Written problem » Copy the records below word for word, from the line containing "1533x784 pixels." through the last line of the records, both ends included. Leave out the pictures.

Information given »

- - - - - - -

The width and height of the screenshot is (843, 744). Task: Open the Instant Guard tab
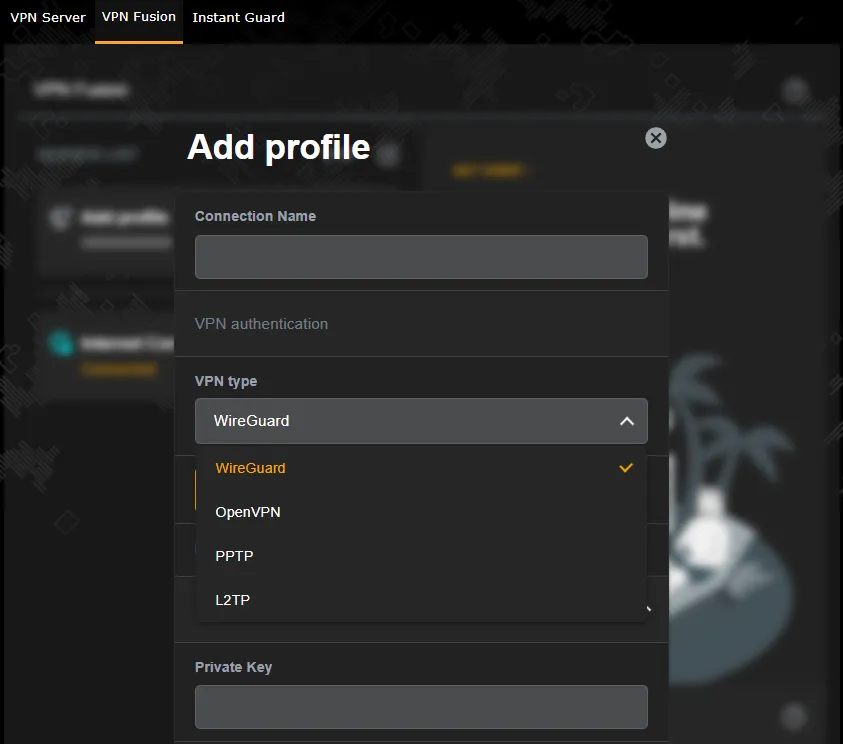(x=238, y=17)
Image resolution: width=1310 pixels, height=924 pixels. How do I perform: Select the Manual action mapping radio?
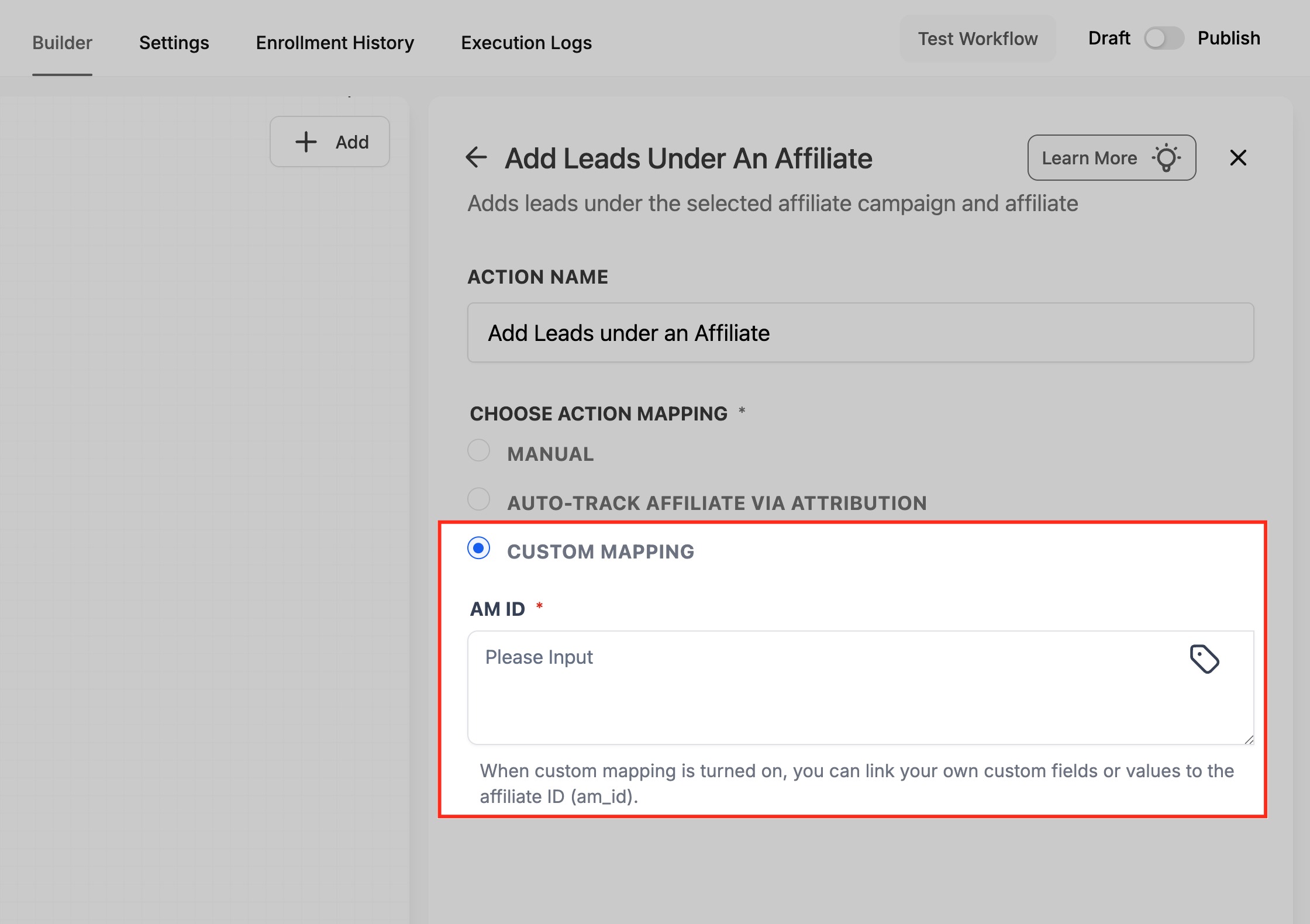tap(479, 451)
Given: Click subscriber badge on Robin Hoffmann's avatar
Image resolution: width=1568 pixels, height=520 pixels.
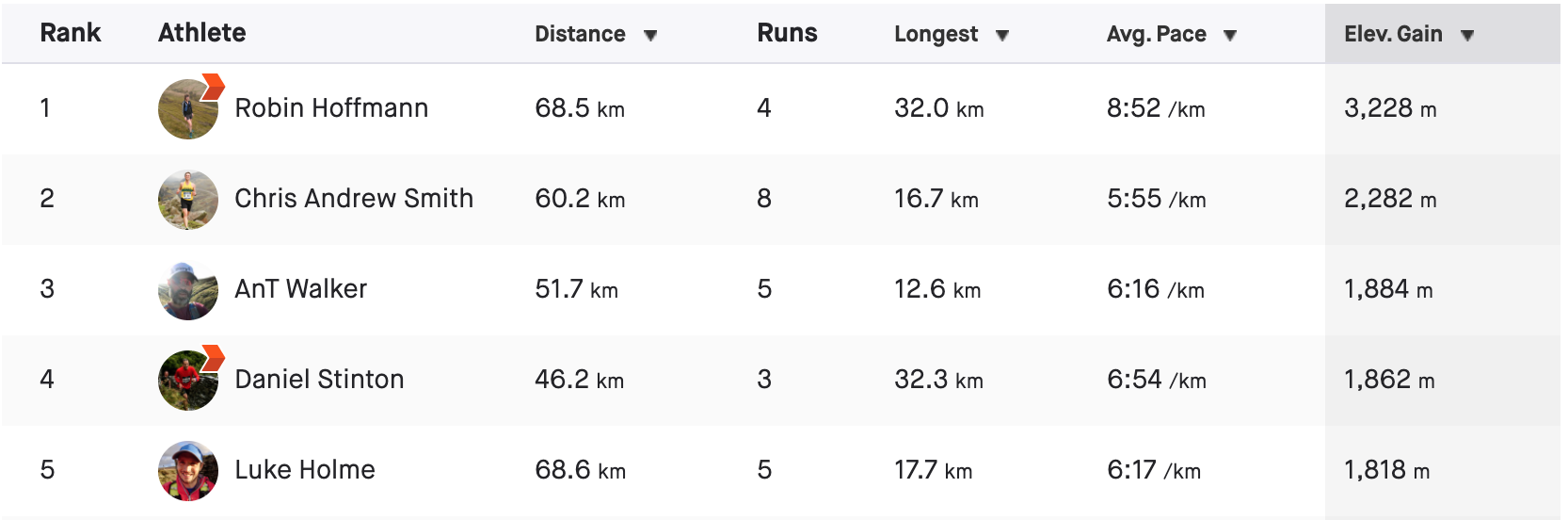Looking at the screenshot, I should (x=214, y=87).
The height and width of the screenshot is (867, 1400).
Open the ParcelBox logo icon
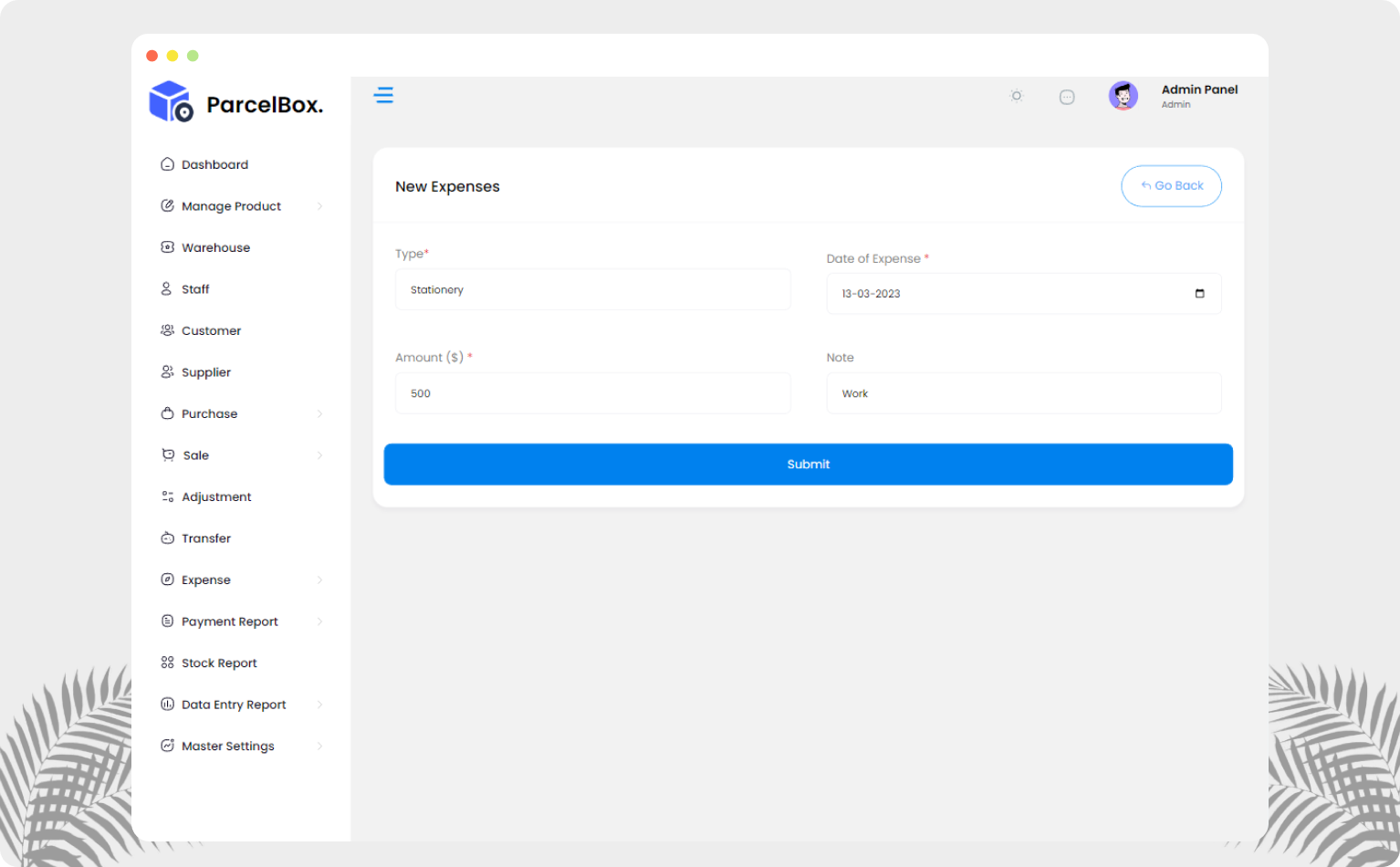click(x=170, y=101)
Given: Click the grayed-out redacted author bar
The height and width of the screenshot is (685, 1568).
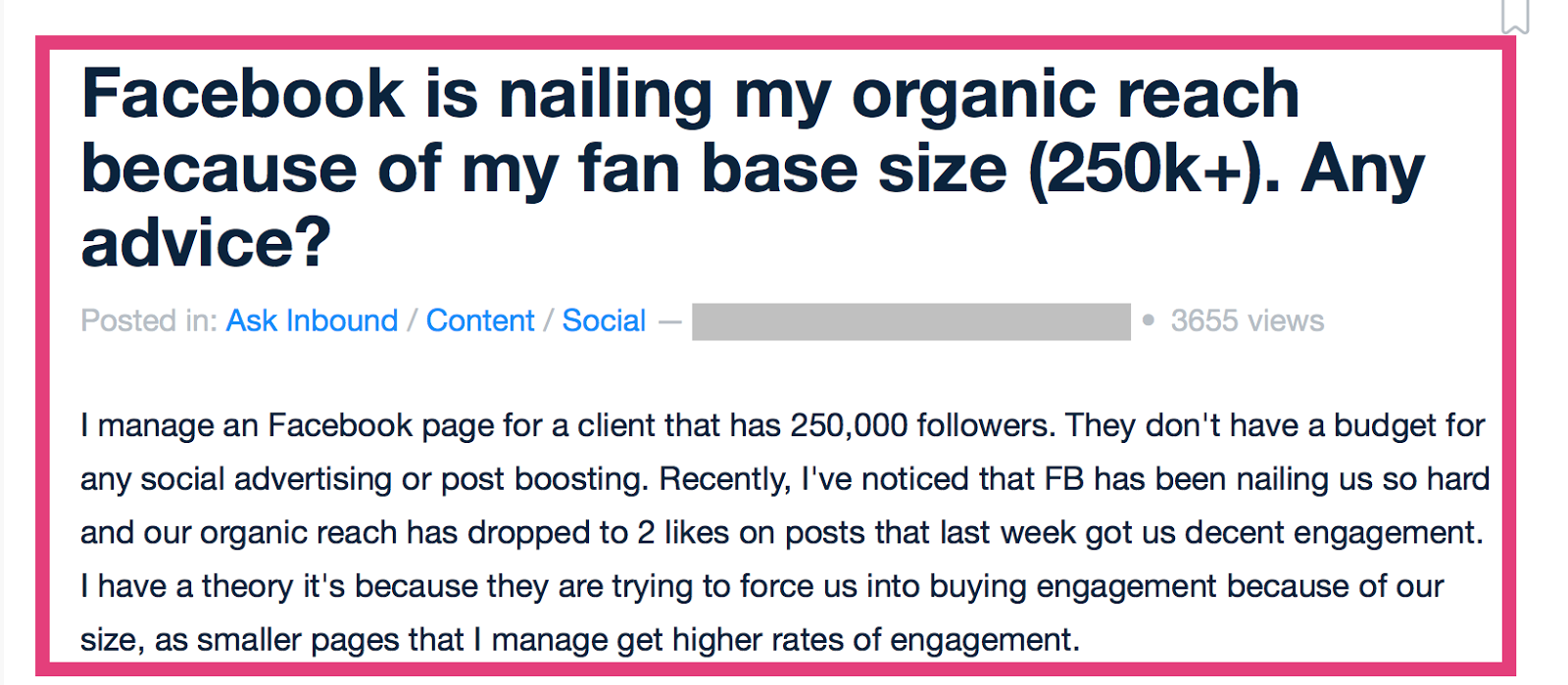Looking at the screenshot, I should pyautogui.click(x=910, y=321).
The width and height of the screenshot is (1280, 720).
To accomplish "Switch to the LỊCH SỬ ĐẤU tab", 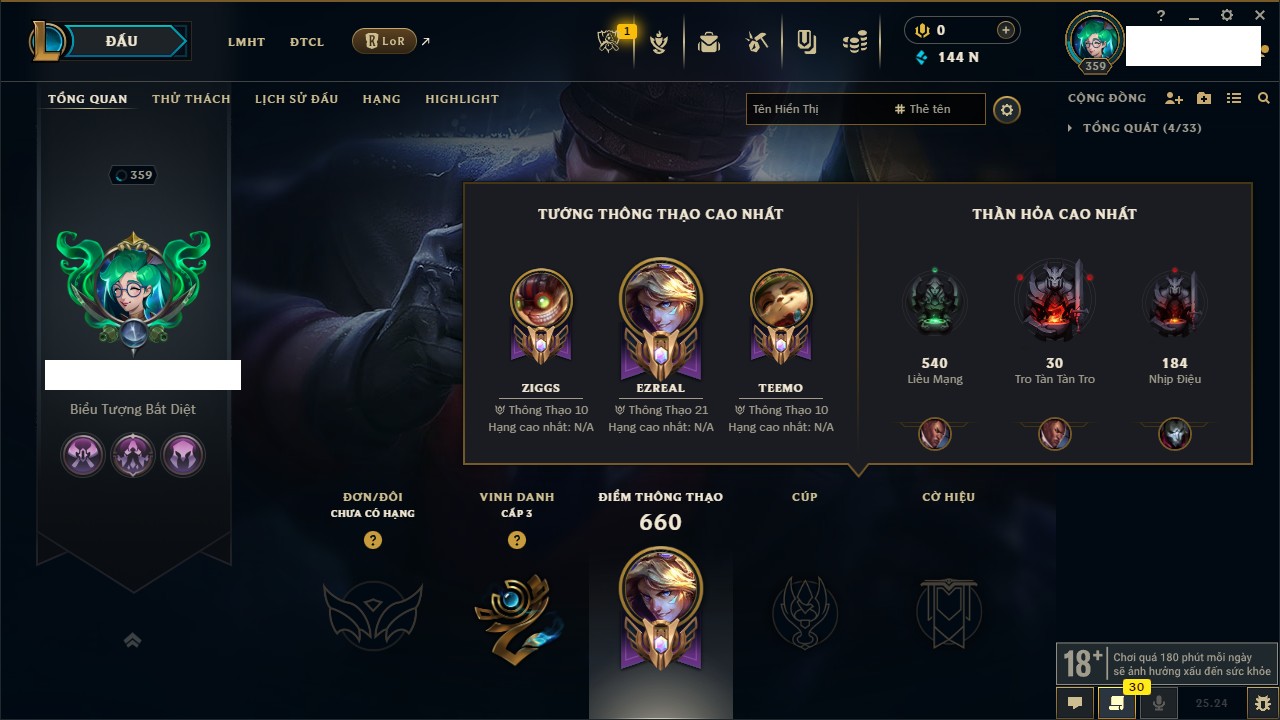I will point(296,99).
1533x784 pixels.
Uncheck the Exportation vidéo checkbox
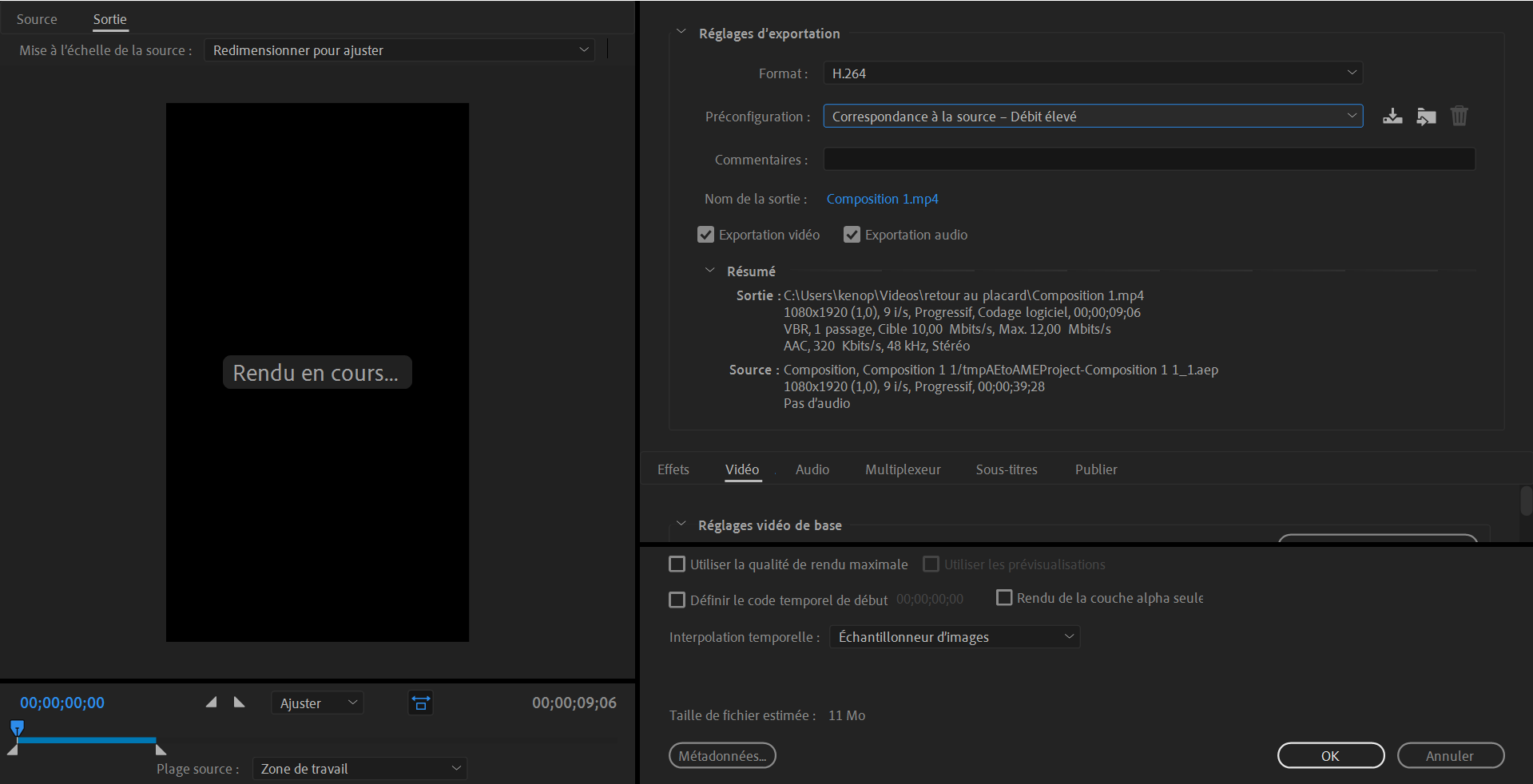tap(705, 235)
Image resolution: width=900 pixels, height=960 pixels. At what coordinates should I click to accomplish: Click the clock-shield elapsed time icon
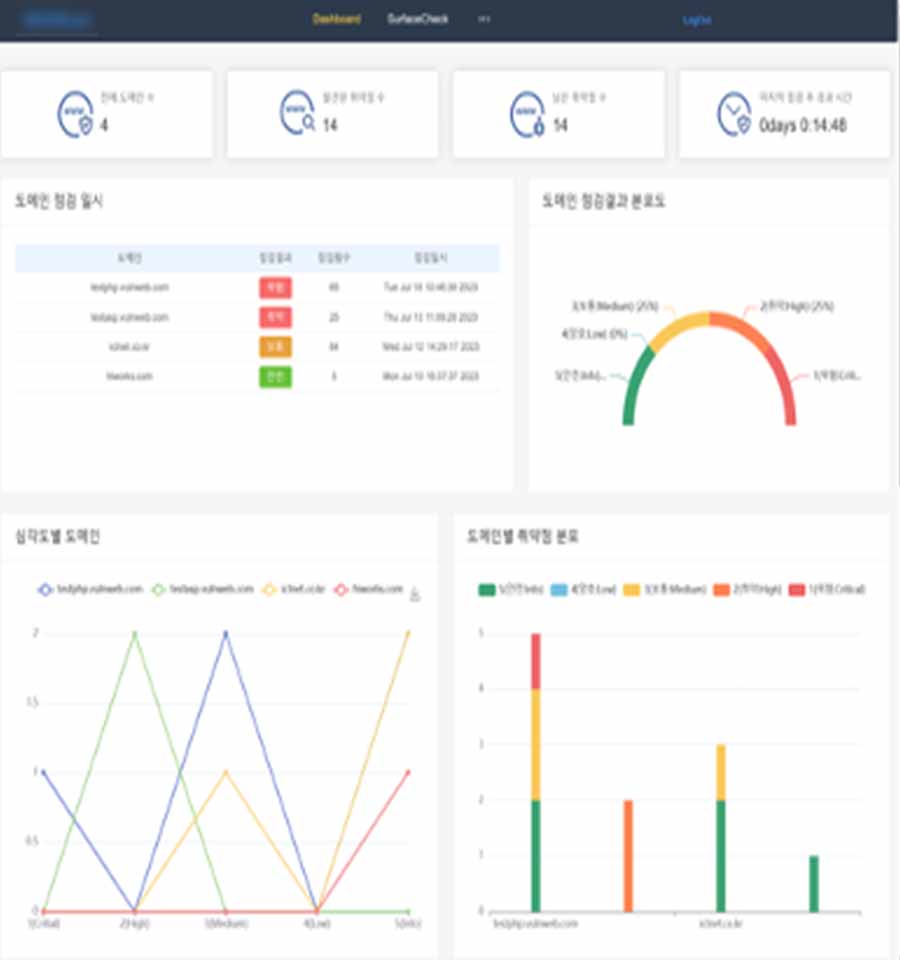(733, 114)
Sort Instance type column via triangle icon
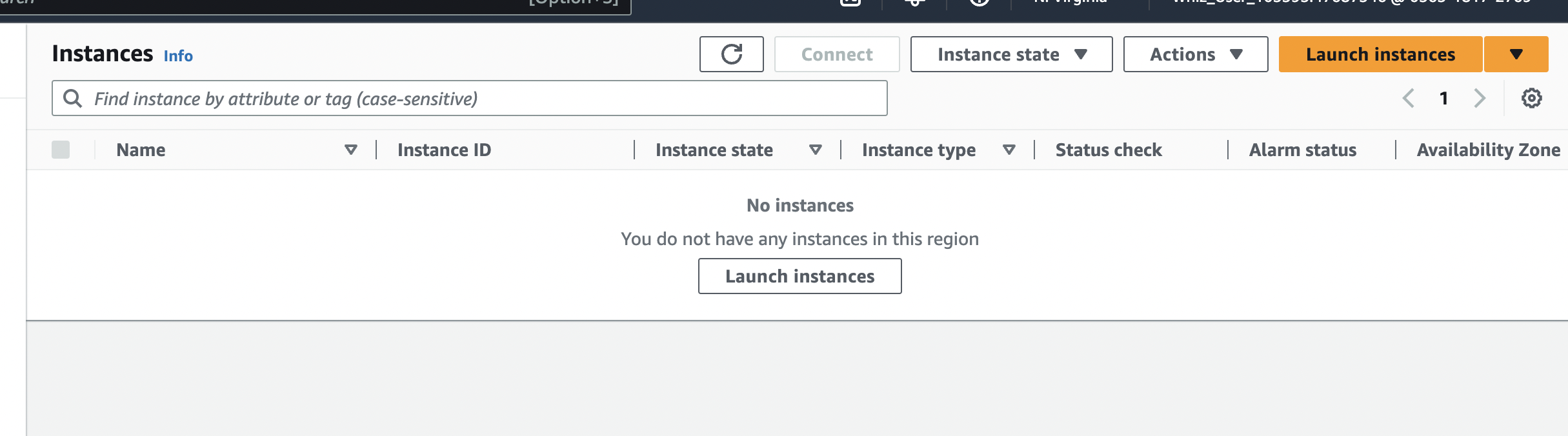The image size is (1568, 436). pyautogui.click(x=1009, y=150)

- - - - - - -

Written response »
1533x784 pixels.
Uncheck the Exportation vidéo checkbox
tap(705, 235)
Image resolution: width=900 pixels, height=960 pixels. At what coordinates should I click to accomplish: Click the clock-shield elapsed time icon
(733, 114)
Sort Instance type column via triangle icon
The image size is (1568, 436). pyautogui.click(x=1009, y=150)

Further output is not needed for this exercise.